Joaquim Evangelista nota “pouco estudo sobre os efeitos do futebol no envelhecimento dos atletas”, numa altura em que alguns ex-praticantes ingleses diagnosticados com demência até avançaram com ações judiciais contra as entidades reguladoras locais.

Ao acusarem-nas de negligência pela omissão das repercussões de golpes na cabeça, procuram indemnizações similares às do futebol americano, que já veio admitir ligações entre a prática desportiva e o desenvolvimento de doenças neurodegenerativas.

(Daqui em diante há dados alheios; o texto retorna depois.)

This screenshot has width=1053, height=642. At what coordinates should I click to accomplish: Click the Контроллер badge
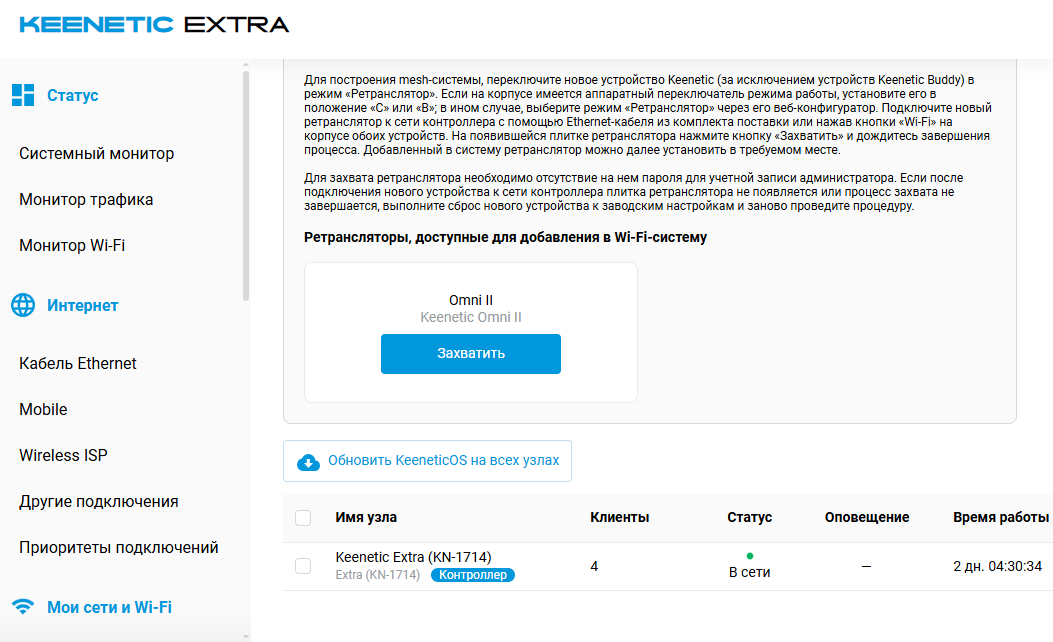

“O futebol não tem tido atenção especial às consequências nefastas da atividade nos ex-jogadores, talvez porque estes terminam a carreira em idade ativa muito jovem e os anos que decorrem até ao aparecimento de sintomas de demência ou outras doenças associadas afastam a relação causa-efeito. É um processo cruel a vários níveis”, alertou.

Além de exercer pressão nas principais instâncias, a sucessão de mortes por patologias cerebrais veio multiplicar estudos, estando o SJPF a apoiar uma investigação da Universidade Católica sobre “concussão nos futebolistas e deterioração cognitiva”.

“Mais do que preocupação ou alarme, é preciso identificar o problema e ouvir a ciência para traçar um plano de ação. Os futebolistas devem estar atentos e os ex-jogadores, sobretudo com mais idade, não devem ignorar os sinais de alerta. Neste momento, a ciência e a tecnologia são aliados dos futebolistas”, enfatizou Joaquim Evangelista.